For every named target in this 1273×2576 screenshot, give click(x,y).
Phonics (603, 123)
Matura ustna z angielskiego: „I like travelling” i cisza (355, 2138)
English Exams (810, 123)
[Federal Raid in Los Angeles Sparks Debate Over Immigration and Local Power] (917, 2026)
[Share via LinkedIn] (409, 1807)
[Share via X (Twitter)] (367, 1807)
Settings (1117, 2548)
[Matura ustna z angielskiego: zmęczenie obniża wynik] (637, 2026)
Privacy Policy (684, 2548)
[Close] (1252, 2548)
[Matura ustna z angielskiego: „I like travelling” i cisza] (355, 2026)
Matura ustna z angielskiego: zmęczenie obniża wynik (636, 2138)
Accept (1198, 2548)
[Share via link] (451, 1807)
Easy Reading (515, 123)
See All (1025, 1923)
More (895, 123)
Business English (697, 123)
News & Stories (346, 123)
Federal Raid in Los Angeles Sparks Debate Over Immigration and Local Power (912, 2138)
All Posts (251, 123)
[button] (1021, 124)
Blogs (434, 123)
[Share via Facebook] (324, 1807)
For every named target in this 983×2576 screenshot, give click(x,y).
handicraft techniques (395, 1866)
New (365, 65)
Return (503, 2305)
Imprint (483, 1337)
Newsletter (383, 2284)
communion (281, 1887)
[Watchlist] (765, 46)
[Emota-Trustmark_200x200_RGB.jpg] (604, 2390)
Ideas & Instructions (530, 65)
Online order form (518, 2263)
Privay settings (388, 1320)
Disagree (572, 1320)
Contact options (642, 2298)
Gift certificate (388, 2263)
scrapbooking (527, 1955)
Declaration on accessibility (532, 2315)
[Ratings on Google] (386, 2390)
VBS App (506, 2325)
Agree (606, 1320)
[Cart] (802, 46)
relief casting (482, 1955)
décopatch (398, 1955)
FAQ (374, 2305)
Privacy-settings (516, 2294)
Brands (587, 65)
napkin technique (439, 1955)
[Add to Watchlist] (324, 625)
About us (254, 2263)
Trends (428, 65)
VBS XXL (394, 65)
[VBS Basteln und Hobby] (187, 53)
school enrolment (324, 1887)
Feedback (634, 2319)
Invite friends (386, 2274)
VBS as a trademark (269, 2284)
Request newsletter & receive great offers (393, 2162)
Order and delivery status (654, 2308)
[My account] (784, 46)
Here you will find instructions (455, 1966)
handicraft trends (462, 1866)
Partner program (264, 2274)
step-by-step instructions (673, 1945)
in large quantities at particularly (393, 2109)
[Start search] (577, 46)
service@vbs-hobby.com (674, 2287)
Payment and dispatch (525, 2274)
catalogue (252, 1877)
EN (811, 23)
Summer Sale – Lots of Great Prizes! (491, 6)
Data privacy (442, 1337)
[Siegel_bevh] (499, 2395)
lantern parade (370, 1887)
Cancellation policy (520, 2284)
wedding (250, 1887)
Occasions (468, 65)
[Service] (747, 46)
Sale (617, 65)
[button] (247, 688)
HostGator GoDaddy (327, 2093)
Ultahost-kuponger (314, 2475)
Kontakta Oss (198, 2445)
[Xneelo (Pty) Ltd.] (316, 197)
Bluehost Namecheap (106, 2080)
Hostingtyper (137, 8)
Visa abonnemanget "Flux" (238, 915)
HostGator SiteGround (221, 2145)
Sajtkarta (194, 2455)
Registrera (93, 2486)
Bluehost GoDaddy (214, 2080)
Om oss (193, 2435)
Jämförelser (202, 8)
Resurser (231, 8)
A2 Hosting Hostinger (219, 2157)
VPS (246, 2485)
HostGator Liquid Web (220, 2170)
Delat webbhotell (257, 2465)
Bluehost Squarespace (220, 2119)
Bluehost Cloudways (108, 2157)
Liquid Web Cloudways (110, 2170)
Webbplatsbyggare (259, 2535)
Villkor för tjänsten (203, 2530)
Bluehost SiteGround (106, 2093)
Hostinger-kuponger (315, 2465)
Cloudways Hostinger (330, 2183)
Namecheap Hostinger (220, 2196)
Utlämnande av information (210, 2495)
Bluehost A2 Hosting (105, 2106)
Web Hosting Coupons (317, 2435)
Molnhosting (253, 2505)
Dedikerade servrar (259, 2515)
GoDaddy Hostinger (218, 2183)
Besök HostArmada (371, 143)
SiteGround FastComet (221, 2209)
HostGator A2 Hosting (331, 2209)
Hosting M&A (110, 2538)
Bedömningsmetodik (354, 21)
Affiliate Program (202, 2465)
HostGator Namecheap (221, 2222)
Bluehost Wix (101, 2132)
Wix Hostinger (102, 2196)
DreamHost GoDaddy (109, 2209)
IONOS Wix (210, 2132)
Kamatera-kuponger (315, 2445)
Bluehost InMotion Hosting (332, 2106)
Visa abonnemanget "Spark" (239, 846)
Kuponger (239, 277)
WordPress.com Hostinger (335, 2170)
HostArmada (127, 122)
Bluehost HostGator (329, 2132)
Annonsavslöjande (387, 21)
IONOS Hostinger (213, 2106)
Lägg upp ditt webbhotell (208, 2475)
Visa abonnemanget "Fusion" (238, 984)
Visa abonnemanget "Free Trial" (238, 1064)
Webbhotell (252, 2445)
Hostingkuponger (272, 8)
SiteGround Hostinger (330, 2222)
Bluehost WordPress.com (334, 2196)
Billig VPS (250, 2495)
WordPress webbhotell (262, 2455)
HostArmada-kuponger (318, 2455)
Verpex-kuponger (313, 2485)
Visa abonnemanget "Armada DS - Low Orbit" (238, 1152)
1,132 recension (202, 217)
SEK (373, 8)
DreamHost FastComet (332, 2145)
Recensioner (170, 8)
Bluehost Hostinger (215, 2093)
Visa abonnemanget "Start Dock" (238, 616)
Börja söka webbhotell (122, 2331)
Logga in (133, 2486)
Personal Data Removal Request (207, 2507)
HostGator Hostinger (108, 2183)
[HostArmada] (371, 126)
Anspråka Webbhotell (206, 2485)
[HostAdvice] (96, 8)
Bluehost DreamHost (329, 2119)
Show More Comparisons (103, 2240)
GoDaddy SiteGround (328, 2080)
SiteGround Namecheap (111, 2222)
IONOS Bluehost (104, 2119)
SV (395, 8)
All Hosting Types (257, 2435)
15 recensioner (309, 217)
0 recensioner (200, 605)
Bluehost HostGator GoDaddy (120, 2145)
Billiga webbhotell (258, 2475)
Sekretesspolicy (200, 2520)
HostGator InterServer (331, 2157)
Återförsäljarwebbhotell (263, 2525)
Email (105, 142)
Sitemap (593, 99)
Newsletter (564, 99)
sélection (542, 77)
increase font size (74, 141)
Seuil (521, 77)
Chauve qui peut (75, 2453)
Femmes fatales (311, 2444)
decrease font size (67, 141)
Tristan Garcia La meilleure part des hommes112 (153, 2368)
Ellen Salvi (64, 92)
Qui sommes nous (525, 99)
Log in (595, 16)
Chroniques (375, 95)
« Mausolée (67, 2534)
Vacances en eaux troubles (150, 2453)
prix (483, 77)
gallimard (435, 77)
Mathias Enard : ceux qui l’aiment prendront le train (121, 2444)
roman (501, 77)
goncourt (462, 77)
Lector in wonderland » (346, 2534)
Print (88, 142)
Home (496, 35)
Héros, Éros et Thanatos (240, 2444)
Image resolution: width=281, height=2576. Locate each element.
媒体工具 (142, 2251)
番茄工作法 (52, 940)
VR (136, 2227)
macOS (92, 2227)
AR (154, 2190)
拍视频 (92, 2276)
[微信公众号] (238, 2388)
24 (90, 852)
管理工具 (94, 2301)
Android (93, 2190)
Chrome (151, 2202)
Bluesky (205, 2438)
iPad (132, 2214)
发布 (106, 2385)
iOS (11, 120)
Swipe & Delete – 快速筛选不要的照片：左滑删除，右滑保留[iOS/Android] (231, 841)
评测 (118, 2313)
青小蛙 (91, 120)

**WORK REQUIRED**: Begin with the line that contains "Recensioner (170, 8)" and print each line exactly until the data ends, including the last line.

**TASK RESULT**:
Recensioner (170, 8)
Bluehost Hostinger (215, 2093)
Visa abonnemanget "Start Dock" (238, 616)
Börja söka webbhotell (122, 2331)
Logga in (133, 2486)
Personal Data Removal Request (207, 2507)
HostGator Hostinger (108, 2183)
[HostArmada] (371, 126)
Anspråka Webbhotell (206, 2485)
[HostAdvice] (96, 8)
Bluehost DreamHost (329, 2119)
Show More Comparisons (103, 2240)
GoDaddy SiteGround (328, 2080)
SiteGround Namecheap (111, 2222)
IONOS Bluehost (104, 2119)
SV (395, 8)
All Hosting Types (257, 2435)
15 recensioner (309, 217)
0 recensioner (200, 605)
Bluehost HostGator GoDaddy (120, 2145)
Billiga webbhotell (258, 2475)
Sekretesspolicy (200, 2520)
HostGator InterServer (331, 2157)
Återförsäljarwebbhotell (263, 2525)
Email (105, 142)
Sitemap (593, 99)
Newsletter (564, 99)
sélection (542, 77)
increase font size (74, 141)
Seuil (521, 77)
Chauve qui peut (75, 2453)
Femmes fatales (311, 2444)
decrease font size (67, 141)
Tristan Garcia La meilleure part des hommes112 (153, 2368)
Ellen Salvi (64, 92)
Qui sommes nous (525, 99)
Log in (595, 16)
Chroniques (375, 95)
« Mausolée (67, 2534)
Vacances en eaux troubles (150, 2453)
prix (483, 77)
gallimard (435, 77)
Mathias Enard : ceux qui l’aiment prendront le train (121, 2444)
roman (501, 77)
goncourt (462, 77)
Lector in wonderland » (346, 2534)
Print (88, 142)
Home (496, 35)
Héros, Éros et Thanatos (240, 2444)
Image resolution: width=281, height=2576. Locate each element.
媒体工具 (142, 2251)
番茄工作法 (52, 940)
VR (136, 2227)
macOS (92, 2227)
AR (154, 2190)
拍视频 (92, 2276)
[微信公众号] (238, 2388)
24 (90, 852)
管理工具 (94, 2301)
Android (93, 2190)
Chrome (151, 2202)
Bluesky (205, 2438)
iPad (132, 2214)
发布 (106, 2385)
iOS (11, 120)
Swipe & Delete – 快速筛选不要的照片：左滑删除，右滑保留[iOS/Android] (231, 841)
评测 (118, 2313)
青小蛙 (91, 120)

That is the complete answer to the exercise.